PCIe 5.0 or Gen5 SSDs have been on the market for a few years, and even dropped to relatively affordable levels before the DRAM crisis upended everything. Adoption, however, has been fairly lukewarm. For one thing, countless PC users are still using PCIe 4.0 systems, and building a new PC with PCIe 5.0 support is anything but affordable right now. Even before PC hardware prices skyrocketed, there was little incentive for a complete platform overhaul. Second, the much-hyped transfer speeds of Gen5 SSDs don’t translate into any real-world benefits for most gamers. Gen4 SSDs are still more than enough for gaming. However, PCIe 5.0 storage benefits heavy file transfer and productivity workloads, more than justifying the investment in these cases. Before paying a premium for a expensive Gen5 unit With speeds of 15,000 MB/s, decide if it will benefit your use case.
Games still don’t care about next-gen SSDs
PCIe 5.0 storage is worse than overkill
Marketing around PCIe 5.0 SSDs often misrepresents ultra-fast sequential speeds. It tricks gullible gamers into believing that a Gen5 SSD will improve their gaming experience. In reality, if you already have a Gen3 or Gen4 NVMe SSD, buying something faster won’t reduce your loading times or improve your FPS in any way. Games rely on random read/write speeds rather than sequential speeds, and it is in the latter where PCIe 5.0 storage has shown huge strides. Random IOPS (input/output operations per second) has not seen a similar jump from Gen4 to Gen5 SSDs, which is why the former performs as well as the latter in gaming.

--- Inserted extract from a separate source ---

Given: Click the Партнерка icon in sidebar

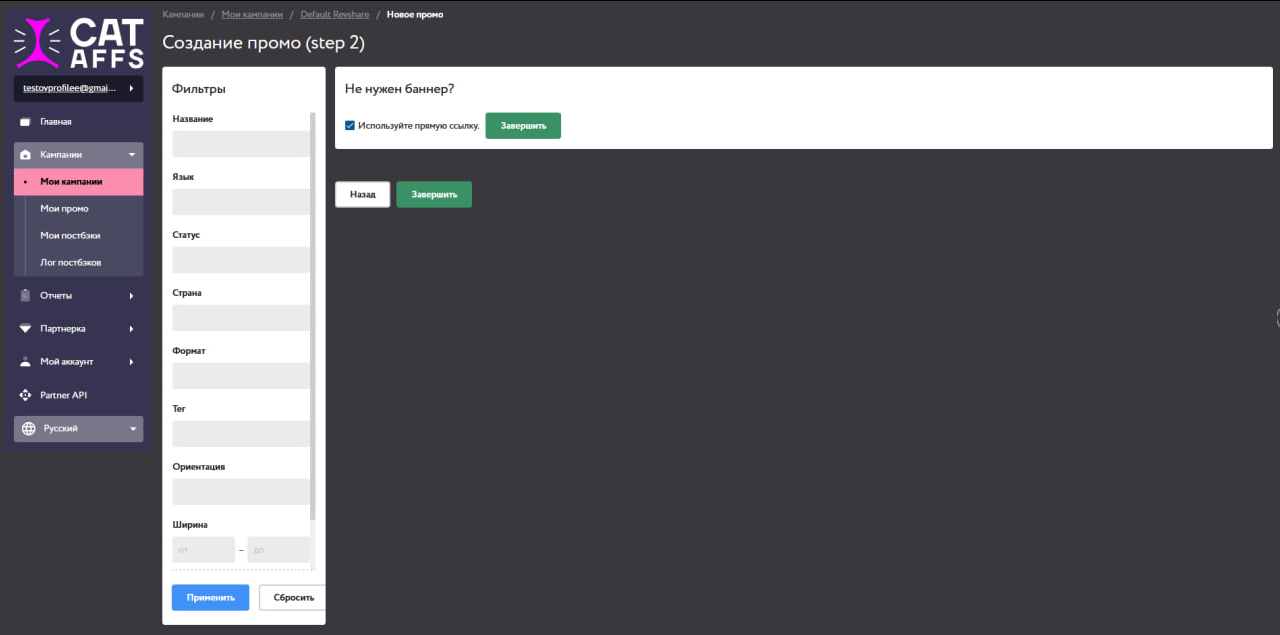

Technologies like DirectStorage were intended to remedy this situation, but adoption has been abysmally low. Aside from a handful of games, DirectStorage has not been implemented anywhereand there are still years before the technology becomes commonplace. Once that happens, Gen5 SSDs could become important for gaming, but until then you’re good with Gen4 (and even Gen3) SSDs. Gen5 SSDs are worse than overkill, as you don’t even get a theoretical improvement in load or boot times. With an excessive GPU, you can at least argue that the extra performance exists and could be taken advantage of in the future. A Gen5 SSD is simply a spectator on your PC, while things proceed the same as before on older storage.
Your workstation will happily use PCIe 5.0 speeds
Horses for courses
The record-breaking sequential speeds of PCIe 5.0 SSDs are not completely useless, at least not for professionals and power users. If you regularly run video editing, 3D rendering and local LLM training workloads, you can really benefit from those 15,000 MB/s transfer speeds. Video editing involves analyzing massive files, deleting long timelines, and exporting large output files, all of which require high storage bandwidth. This is where you can really feel the huge difference between Gen3, Gen4 and Gen5 SSDs. Even in 3D rendering, PCIe 5.0 storage accelerates asset loading, streaming, caching, and rendering performance. As for LLM training, large data sets and models can suffer slowdowns on slower storage, making Gen5 drives worth the cost. For professionals, the investment is recovered in a short time, and for enthusiasts, well, extra money is usually not a problem.
Large file transfers require all possible sequential speed
This is why PCIe 5.0 drives were born
Another practical advantage of Gen5 storage is incredibly fast file transfers. If your daily workflow involves moving hundreds of GB of media files, raw footage, backups and other data between drives, transfer time can really increase, especially for professionals. PCIe 5.0 SSDs are perfect for bulk file transfers, saving you time by keeping everything streamlined. Most users don’t fall into this group, but those who do can really benefit from the cutting-edge transfer speeds of the latest SSDs. If you plan to buy Gen5 storage for your PC, make sure your build has Enough cooling to sustain high-speed PCIe 5.0 transfers. Gen5 SSDs are known to run hot and can sometimes throttle even outside of intensive workloads. Most of them come with heatsinks and fans attached, but you may have to buy a replacement cooler if yours doesn’t include one.
PCIe 5.0 SSDs are useless for most users, but they shine in certain workloads
The larger market has not yet adopted Gen5 units as some people thought they would, due to the poor value for money for the average user. Gen5 storage does not benefit gaming or general PC use, making Gen4 SSDs the default for almost everyone. That said, professionals and enthusiasts who need high-bandwidth storage for serious productivity and large file transfers will find Gen5 storage to be the only viable option.